1.1.1.1. molpher.core package

This package contains the most essential features of the library. It provides everything that the user of the library will need. All the modules and classes below and their contents are meant to be imported by external scripts.

1.1.1.1.1. Modules

1.1.1.1.1.1. molpher.core.ExplorationData module

This module houses the ExplorationData class:

class molpher.core.ExplorationData.ExplorationData(other=None, **kwargs)[source]

Bases: molpher.swig_wrappers.core.ExplorationData

Parameters

Note

If both other and **kwargs are specified, then everything in **kwargs will be applied after the instance in other is wrapped.

This a specialized version of the molpher.swig_wrappers.core.ExplorationData proxy class. It implements some additional functionality for ease of use from Python.

It contains all the information needed to initialize an ExplorationTree instance. Additionally, any tree can be transformed into an instance of this class by calling the asData() method.

One advantage of this class over the ExplorationTree is that it allows direct modifications of the exploration tree structure. This is especially useful when we want to create an initial tree topology before the exploration itself.

Warning

Note that current implementations of the modification methods is experimental and may result in undefined behaviour. Therefore, it is only recommended to use it as a means of setting morphing parameters and spawning tree instances or spawning new trees from existing ones without the need to create a snapshot file.

Because it inherits from molpher.swig_wrappers.core.ExplorationData, it provides the same interface as the corresponding C++ class, but exposes the morphing parameters as object attributes for ease of use. These attributes follow a slightly different name convention than the corresponding getters and setters of the parent class. Their names are derived from the names of the parameters used in the XML template files that are more self-explanatory and easier to remember and type.

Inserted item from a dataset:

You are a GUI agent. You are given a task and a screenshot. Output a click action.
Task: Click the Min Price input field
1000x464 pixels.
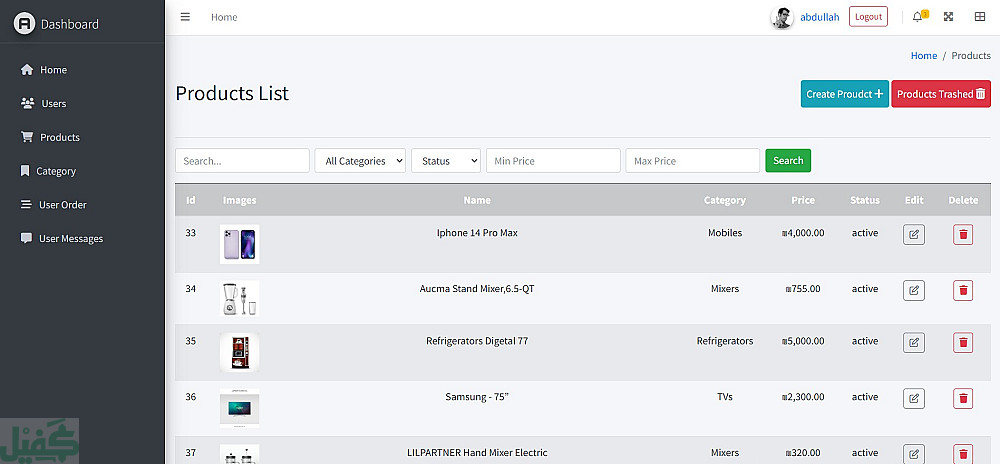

The table below gives an overview of all available parameters, their default values and short descriptions and the respective getters and setters of the base class:

Table 1.1 Morphing parameters recognized by the current version.

Attribute

Default Value

Brief Description

Setter

Getter

source

None

SMILES of the source molecule.

setSource

getSource

target

None

SMILES of the target molecule.

setTarget

getTarget

operators

a tuple of selectors 1

A tuple of identifiers of the permitted chemical operators.

setChemicalOperators

getChemicalOperators

accept_max

100

Maximum number of candidates accepted at once (based on their position in ExplorationTree.candidates).

setCntCandidatesToKeepMax

getCntCandidatesToKeepMax

accept_min

50

Minimum number of candidates accepted during probability filtering.

setCntCandidatesToKeep

getCntCandidatesToKeep

close_produce

150

Maximum number of morphs to produce with an generateMorphs() call when close to the target molecule.

setCntMorphsInDepth

getCntMorphsInDepth

far_produce

80

Maximum number of morphs to produce with an generateMorphs() call.

setCntMorphs

getCntMorphs

far_close_threshold

0.15

Molecular distance below which the target molecule and a morph are considered to be close.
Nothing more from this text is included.